The US attorney-general described a multibillion-dollar corruption scandal involving a Malaysian state fund as the worst form of kleptocracy, and said the US Department of Justice (DOJ) was working to provide justice to the victims.
The department in June filed several lawsuits to seize more than US$1.7 billion in assets believed to have been stolen from 1Malaysia Development Berhad (1MDB), a sovereign fund set up by Malaysian Prime Minister Najib Razak.
US Attorney-General Jeff Sessions on Monday said the 1MDB-linked assets accounted for nearly half of about US$3.5 billion in total proceeds seized or restrained by the DOJ, tied to money laundering offences.
“This is kleptocracy at its worst,” Sessions said at a global forum on asset recovery in Washington according to a transcript of his speech posted on the department’s Web site, referring to the Malaysian case.

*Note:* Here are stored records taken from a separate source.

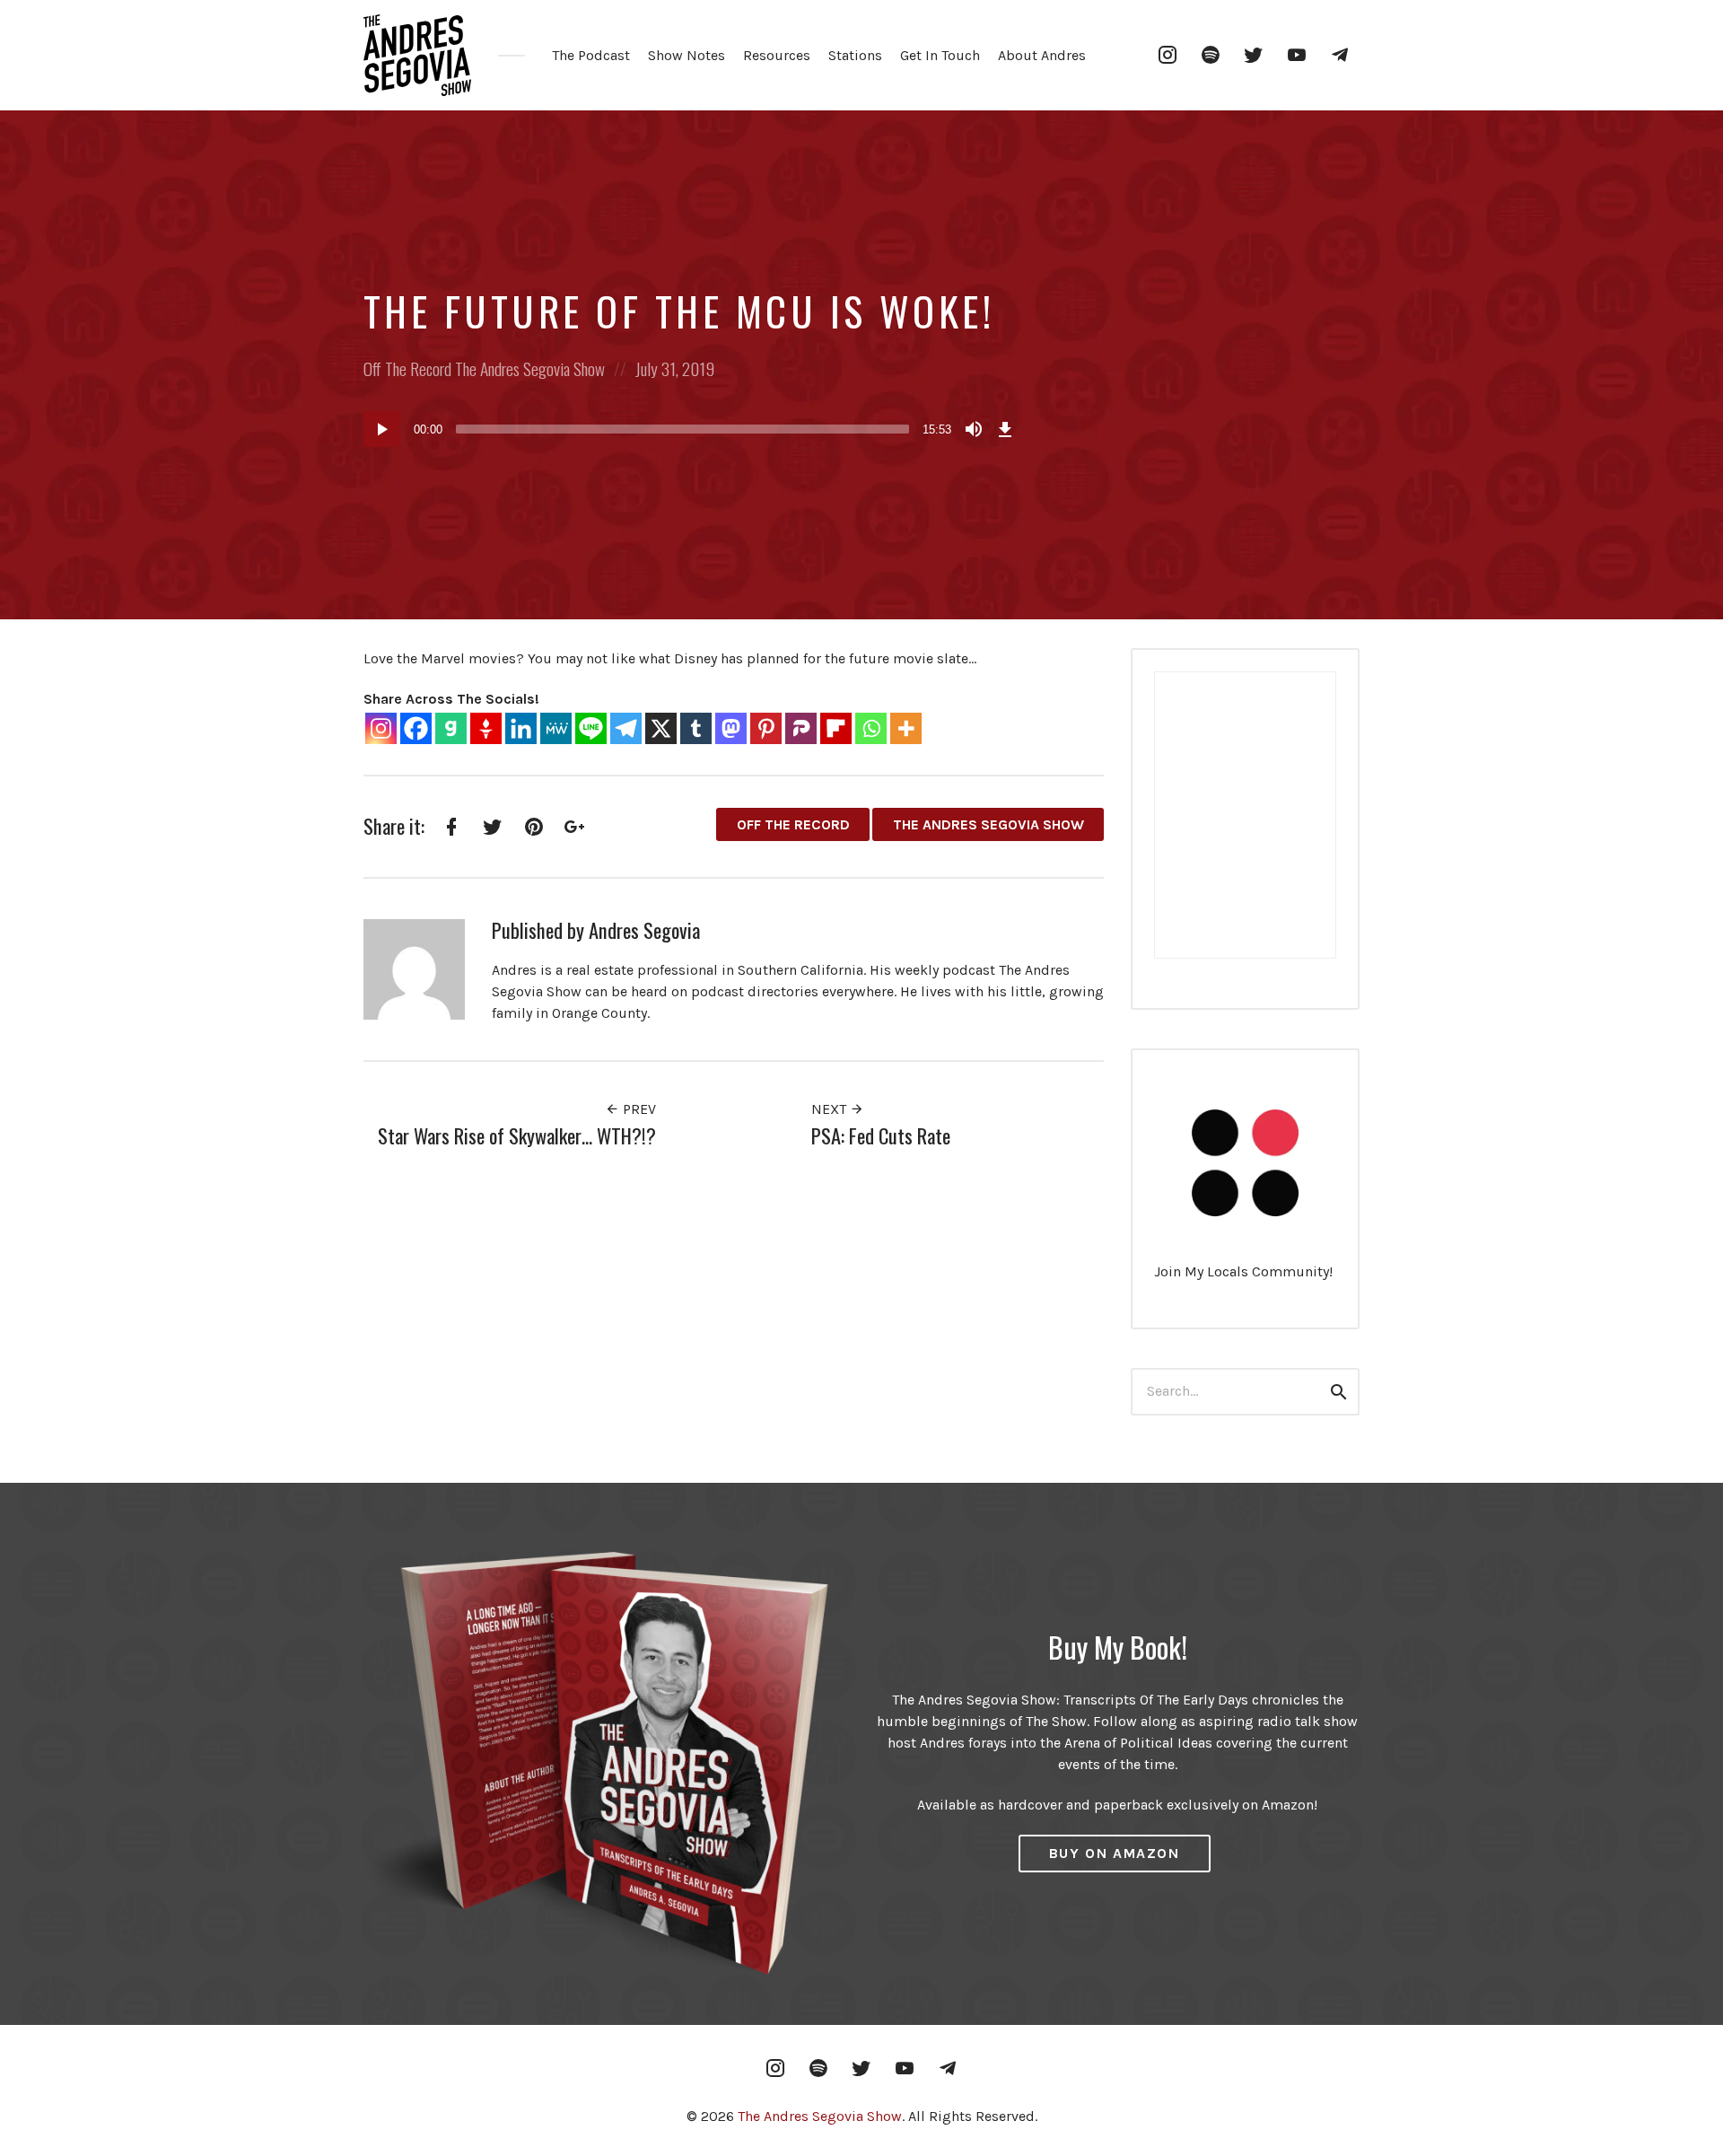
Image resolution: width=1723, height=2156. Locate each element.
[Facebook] (416, 728)
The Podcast (591, 55)
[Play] (381, 429)
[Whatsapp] (871, 728)
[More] (906, 728)
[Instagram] (381, 728)
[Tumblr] (696, 728)
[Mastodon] (731, 728)
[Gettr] (486, 728)
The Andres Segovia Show (530, 368)
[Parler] (801, 728)
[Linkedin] (521, 728)
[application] (691, 429)
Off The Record (407, 368)
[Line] (591, 728)
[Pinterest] (766, 728)
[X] (661, 728)
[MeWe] (556, 728)
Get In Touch (940, 55)
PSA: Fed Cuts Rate (880, 1135)
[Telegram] (626, 728)
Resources (776, 55)
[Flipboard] (836, 728)
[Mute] (973, 429)
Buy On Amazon (1114, 1853)
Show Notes (686, 55)
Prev (637, 1108)
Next (830, 1108)
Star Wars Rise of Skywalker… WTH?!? (517, 1135)
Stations (855, 55)
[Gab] (451, 728)
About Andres (1042, 55)
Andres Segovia (644, 929)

“Today, the US Department of Justice is working to provide justice to the victims of this alleged scheme,” he said.
Sessions said “allegedly corrupt officials” in 1MDB had reportedly spent US$200 million on real estate in southern California and New York, US$130 million on artwork, invested US$100 million in a US music label and US$265 million on a yacht.
“In total, 1MDB officials allegedly laundered more thanUS$4.5 billion in funds through a complex web of opaque transactions and fraudulent shell companies with bank accounts in countries ranging from Switzerland and Singapore to Luxembourg and the United States,” Sessions said.
He did not identify any of the officials he thought were corrupt.
Officials at 1MDB did not immediately respond to requests for comment.
Sessions said the DOJ’s anti-kleptocracy initiative had returned at least US$254 million in corruption proceeds to the people of Italy, Khazakhstan and Peru, and millions more to the people of Taiwan, Nicaragua and South Korea since 2004.
1MDB was once a pet project of Najib, who chaired its advisory board until last year.